In other words, who invests in a startup matters as much — or more — than the total capital they’re bringing with them.
It’s important for founders to get to know the people coming onto their board because they’ll likely be a part of the company for a long time, and it’s really hard to fire them, Jake Saper of Emergence Capital noted during TechCrunch’s virtual Early Stage event in July. But forging a connection isn’t as easy as one might think, Saper added.
The fundraising process requires founders to pack in meetings with numerous investors before making a decision in a short period of time. “Neither party really gets to know the other well enough to know if this is a relationship they want to enter into,” Saper said.
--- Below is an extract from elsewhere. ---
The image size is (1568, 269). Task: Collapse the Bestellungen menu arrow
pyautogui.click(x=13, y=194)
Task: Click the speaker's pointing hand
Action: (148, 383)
“You want to work with people who give you energy,” he added. “And this is why I strongly encourage you to start to get to know potential Series A leads shortly after you close your seed round.”
Here are the best methods to meet, win over and select Series A investors.Identify industry experts
Saper recommends extending the typically short Series A time frame by identifying a handful of potential leads as soon as a founder has closed their seed round. Founders shouldn’t just pick any one with a big name and impressive fund. Instead, he recommends focusing on investors who are suited to their startup’s business category or industry.